I soldi del buco Unicas? Erano nella Partita di Giro

Alessio Porcu

Ad majorem Dei gloriam

Tutti i documenti sul buco da 40 milioni di euro che è stato scoperto nei conti dell’università di Cassino verranno trasmessi alla Procura della Repubblica. (leggi qui) Lo ha deciso il Consiglio d’Amministrazione che si è concluso in serata dell’Università di Cassino.

I magistrati di piazza Labriola si erano già mossi nei giorni scorsi. La Guardia di Finanza aveva ascoltato il direttore dell’Inps e accertato che il buco esisteva (leggi qui)

Dove erano i soldi. Lo ha scoperto la terza inchiesta aperta. E’ quella che si affianca all’indagine della procura presso la Corte dei Conti ed a quella della magistratura ordinaria. Si tratta dell’indagine interna avviata nella massima discrezione dal magnifico rettore Giovanni Betta.

Il debito era parcheggiato tutto in una sola riga tra oltre 200 pagine di voci. Quale riga?

Per capirlo bisogna seguire i vari passaggi. Il buco è stato scavato negli anni dal 2012 a febbraio 2015: in quel periodo i contributi Inps sono stati pagati a singhiozzo perché non sempre c’era la disponibilità dei soldi. La quota non pagata veniva parcheggiata nella voce di bilancio Residui Passivi, cioè i debiti da pagare. Ma non erano dove tutti sarebbero andati ad osservare. Non stavano dove i Revisori dei Conti vanno a guardare quando ‘aprono’ l’elenco dei Residui e controllano cosa compone il debito.

I soldi stavano parcheggiati nella voce Partita di Giro: si tratta dei pagamenti che trovano contropartita in un correlativo diritto di riscossione.

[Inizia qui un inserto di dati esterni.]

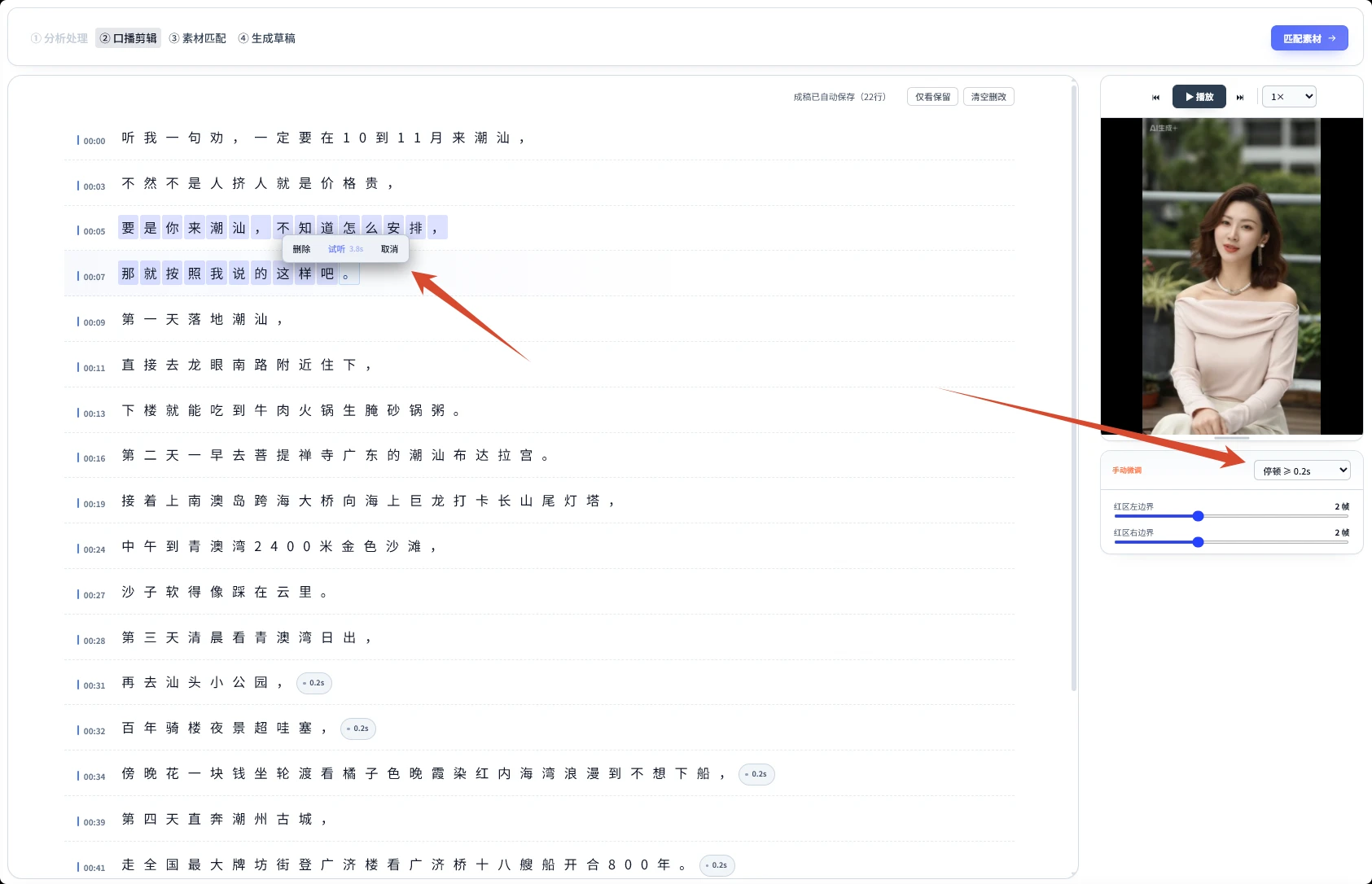Click 删除 in the selection popup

Cioè sono debiti ‘tranquilli‘: stanno lì solo in attesa che entrino soldi certi destinati a coprirli. Il problema è che ci sono stati per troppo tempo. Ed hanno generato una cartella con 9 milioni per interessi e sanzioni.

Tecnicamente ineccepibile. Nulla di anomalo o di scorretto. Nessuno sarebbe mai andato a controllare lì.

Resta un aspetto da verificare e sul quale non è stata ancora trovata risposta. Il livello decisionale lo sapeva o non lo sapeva? L’ex rettore Ciro Attaianese ha già detto che non ne era stato informato e che era convito fosse tutto in regola. Nessuno – giura – gli aveva mai parlato di contributi Inps versati solo in parte. Stessa posizione per il pro rettore al Bilancio Raffaele Trequattrini. Secondo il quale sarebbe bastato informare il livello decisionale per individuare una soluzione. Insomma, l’ipotesi più probabile resta quella dello scollamento tra chi gestiva materialmente la cassa e chi doveva prendere le decisioni strategiche.

Il Consiglio d’amministrazione intanto ha preso atto che è stata spedita la lettera di addebito all’ex rettore Attaianese ed ai due direttori generali in carica nel triennio 2012-2015. Ed ha approvato anche il piano di rientro concordato dal rettore Betta con l’Inps: rate annuali da 2 milioni di euro per coprire i 31 milioni di arretrati. Invece i 9 milioni di sanzioni ed interessi sono stati impugnati. Perché si ritiene che l’Inps abbia una parte di responsabilità nella storia: non ha sollecitato i pagamenti, ha rilasciato certificazioni di regolare posizione contributiva fino alla scorsa primavera. Saranno le indagini a stabilire se è davvero così.

Resta però un tema di fondo. Lo ha evidenziato il magnifico rettore Giovanni Betta: «Anche se venisse un magnate e regalasse 40 milioni con cui azzerare il debito, rimane il problema alla radice. Bisogna risparmiare per evitare di ritrovarsi nella stessa situazione».

Dove tagliare è il tema che affronterà il CdA già convocato per marzo.